Pristine-tar is broken by design

The original author of pristine-tar, Joey Hess, explained it himself. pristine-tar doesn't work, because it needs to generate tarballs in a reproducible way. But that doesn't work unless:

* one uses the same exact version of tar. Debian has been sending patches upstream and keeping tar behaving the same way just in order to unbreak prisinte-tar. Though it's a bad idea.

* upstream files are always listed in the same order

* upstream timestamps are all set to EPOCH=1 (ie: same timestamp, always)

Any attempt to do otherwise is at least risky, and some times, just a waste of time as it wont ever work. If you do not trust me, discuss this with the maintainers of pristine-tar themselves.

Pristine-tar is uselessly time consuming for package maintainers

The idea to work with upstream tarballs, and use them as the reference for an upstream release, may have been the right one 30 years ago. But since Git appeared, and in fact, since everyone moved to Git, it is now a very bad one. Why? Because it is a useless loss of time. Think about it. In order to keep this workflow, any package maintainer in Debian needs, to release a new version:

- download the last tarball from upstream

- copy it to the right folder (I personally use ../build-area, which means I need the tarball to be in .. and in ../build-area, relative to the root of a source package).

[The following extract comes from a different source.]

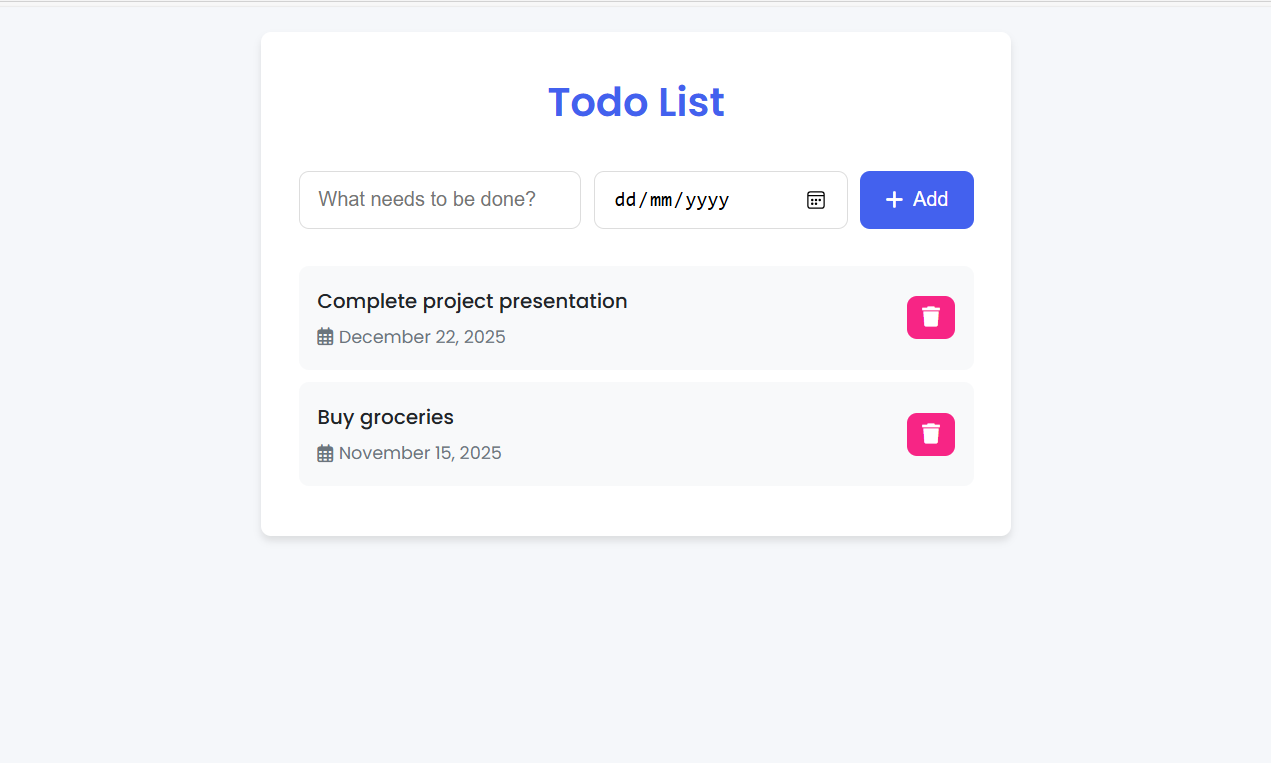Click the delete icon of the last todo
Screen dimensions: 1271x763
pyautogui.click(x=930, y=434)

- import in the Git repository for packaging, in 2 different branches (ie: gbp import-orig): the debian one, the upstream branch.

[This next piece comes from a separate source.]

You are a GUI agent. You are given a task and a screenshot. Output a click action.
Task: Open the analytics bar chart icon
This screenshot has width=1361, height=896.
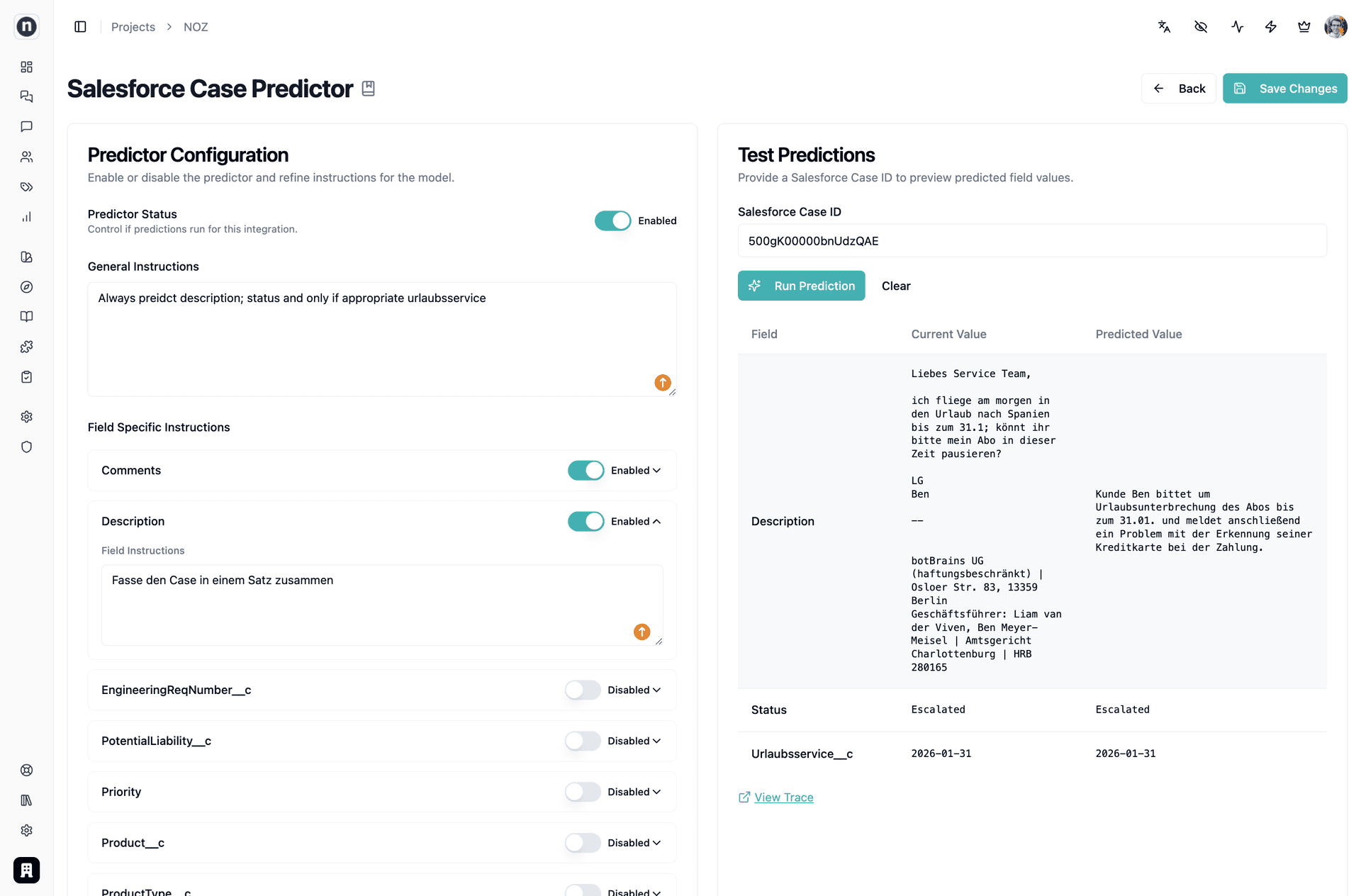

- commit it to the pristine-tar branch (ie: pristine-tar commit ../<upstream-tarball>).

4 operations is already annoying, just for a new upstream release. But that's not it.

Downloading the tarball may be slow. Think about doing this in the train, over a flacky wifi, or using your mobile phone line. Compare this with getting a few dozen commits with git (ie: git fetch <tag-name>), when the upstream tarball maybe is 150+ MB...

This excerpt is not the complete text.